He recommended that those who venture outdoors drink plenty of water, avoid intense exercise, wear light-colored clothing and stay in air-conditioned areas.
"It's just common sense," he said. "You have to take it easy."
The heat index, designed to reflect how hot it seems or feels outside, is calculated from a scale of air temperatures and relative humidity. It measures the amount of physical stress the two weather factors have on an individual's body.
The heat index can range from 64 in lukewarm, dry weather to 151 in sizzling, humid weather.
A temperature of 94 degrees and a heat index close to 99 didn't bother Robert Forrest, 71, of Williamsport on Tuesday.
"This is my kind of weather," said Forrest, who while serving in the U.S. Navy during World War II was stationed in New Guinea, where the temperatures reached 140 degrees. "We didn't wear anything but dungarees ... and life jackets.
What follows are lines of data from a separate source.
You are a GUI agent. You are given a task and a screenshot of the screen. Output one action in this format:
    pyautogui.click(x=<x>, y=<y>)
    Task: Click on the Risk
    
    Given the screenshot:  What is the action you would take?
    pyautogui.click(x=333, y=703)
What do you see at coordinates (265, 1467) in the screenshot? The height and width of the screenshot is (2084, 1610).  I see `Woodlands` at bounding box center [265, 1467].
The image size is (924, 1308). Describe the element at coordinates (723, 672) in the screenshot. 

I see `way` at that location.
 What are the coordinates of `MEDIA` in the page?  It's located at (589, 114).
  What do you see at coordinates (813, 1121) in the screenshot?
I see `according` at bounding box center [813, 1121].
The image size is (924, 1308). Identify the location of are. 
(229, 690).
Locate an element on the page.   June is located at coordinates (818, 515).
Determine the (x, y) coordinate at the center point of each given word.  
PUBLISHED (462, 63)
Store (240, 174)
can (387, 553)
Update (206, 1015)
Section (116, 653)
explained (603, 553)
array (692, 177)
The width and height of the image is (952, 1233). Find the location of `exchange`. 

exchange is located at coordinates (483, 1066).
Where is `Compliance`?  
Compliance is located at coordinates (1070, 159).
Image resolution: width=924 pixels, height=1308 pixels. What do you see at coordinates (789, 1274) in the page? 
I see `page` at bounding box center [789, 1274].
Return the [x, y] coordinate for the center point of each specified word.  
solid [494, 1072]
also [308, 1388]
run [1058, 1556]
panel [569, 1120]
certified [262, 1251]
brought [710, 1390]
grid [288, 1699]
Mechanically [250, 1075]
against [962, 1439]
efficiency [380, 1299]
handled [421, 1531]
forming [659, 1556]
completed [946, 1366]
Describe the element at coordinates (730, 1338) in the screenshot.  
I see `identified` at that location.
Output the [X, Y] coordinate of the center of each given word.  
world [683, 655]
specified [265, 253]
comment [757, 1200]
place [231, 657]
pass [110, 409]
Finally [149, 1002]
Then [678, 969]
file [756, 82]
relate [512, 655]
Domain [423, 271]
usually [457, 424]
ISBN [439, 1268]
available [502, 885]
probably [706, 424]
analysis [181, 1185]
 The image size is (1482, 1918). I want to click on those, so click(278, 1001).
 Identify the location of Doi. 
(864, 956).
I guess I got used to it back then."
"I can't do anything that requires exertion," said Paul Beard, 72, of Hagerstown, who has emphysema and breathes with the help of a portable oxygen pump.
Kris Decker, of Hagerstown, was outside riding her bike, which she said is "the only thing that keeps me from suffering from heat-exhaustion."
Because of the heat, Marchita Armstrong, who moved to Hagerstown from Baltimore in May, bought an air conditioner for her home last week. "I thought it would be cooler here in the mountains," she said.
"It must be 200 degrees," said Mark Webb, of Hagerstown, who was kneeling on the sidewalk under the fierce sun repairing a handicapped ramp for a downtown business. "We're sweating to death."
The sweltering weather led several passers-by into the Scoops and Slices ice cream shop and deli at 4 E. Franklin St., raising ice cream and milkshake sales by about 35 percent, said owner Dominic Coluzzi.
"It does make us happy," said store manager Faye Benjamin.